Era entonces imposible que una capitalina rica visitara Acapulco para tomar baños de sol. Y es que en la sociedad capitalina no estaba bien vista la piel morena y todo porque morenas eran las mujeres que tenían desempeños al aire libre. El Sol ¿you know?. Desde Francia vendrá el remedio para aquellas angustiadas morenitas. Una sustancia para blanquear la piel que si bien era efectiva al momento, a la postre provocaba trastornos serios e incluso la muerte por contener grandes cantidades de plomo y arsénico.

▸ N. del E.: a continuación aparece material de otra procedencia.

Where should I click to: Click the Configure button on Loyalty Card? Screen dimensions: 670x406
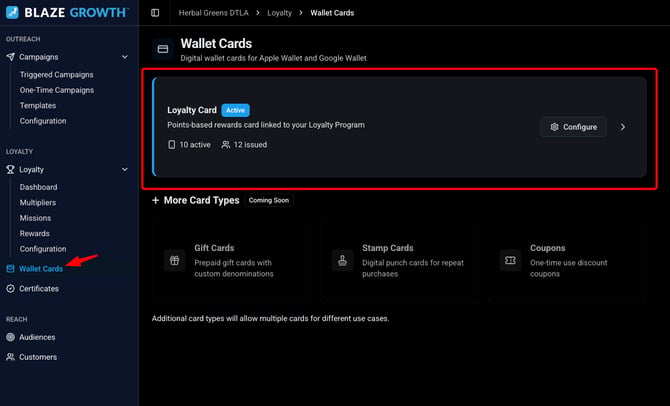click(x=573, y=127)
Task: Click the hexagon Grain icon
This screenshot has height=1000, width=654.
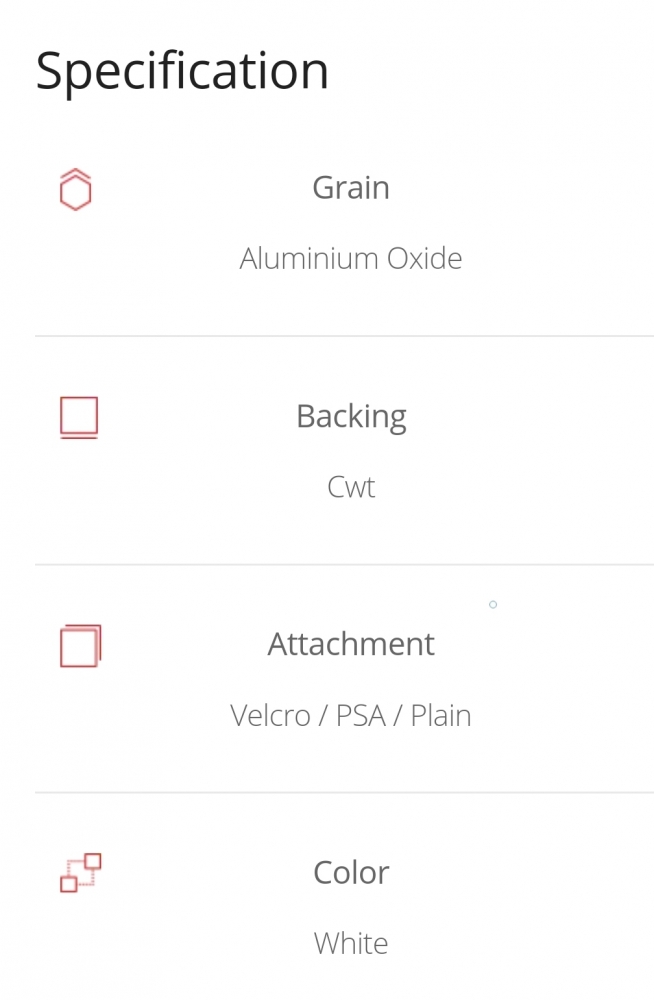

Por lo que hace a la moda masculina, don Porfirio, ya se sabe, usaba uniformes confeccionados con telas francesas e incluso lo eran sus calzones largos. Ya para entonces, y algo tenía que ver la edad, el dictador juraba nunca haber usado calzones de manta, típicos de los indios mexicanos. Esa negación lo llevará a tomar la decisión de no querer ver a ningún indio calzonudo durante las fiestas del Centenario: “Que no nos avergüencen ante el mundo enseñando sus miserias ante los invitados extranjeros. ¡Y es que, ¡carajo!, “México es ya una nación culta y respetable como la mejor que le quieran poner enfrente”.
La solución llegará a oídos del dictador por conducto de la voz meliflua de su consejero favorito (¡insospechable, mi general!). El gobierno asume la empresa de confeccionar hasta cinco mil pantalones de mezclilla o tela similar para obsequiarlos a los indios. Los que residan en la ciudad y los que vengan a las fiestas del Centenario. Que se haga una enorme pira con miles calzones de manta, fue la orden. No cumplida porque no serán muchos los naturales que se deshagan de ellos. Por el contrario, en la Lagunilla se rematarán miles de aquellas prendas.

Un alcalde quisquilloso

A propósito, tuvo Acapulco un alcalde quisquilloso que imitó al don Porfirio. Solo que este no regalaba pantalones, los prestaba mientras los indígenas hacían sus compras o tramitaban asuntos oficiales en el puerto. La idea era hacerlos aparecer “gente de bien” ante los visitantes y no sujetos de desconfianza y repulsión.
El retén policíaco se estableció en La Garita de Juárez, donde se obligaba la mudanza. Cumplidas las misiones que los habían traído al puerto, “los disfrazados de ciudadanos” regresaban en busca de sus calzones de manta, seguros de que nadie querría cargar con ellos. Una queja era recurrente: las severas rozaduras producidas en las partes nobles por los pantalones de la “gente decente”.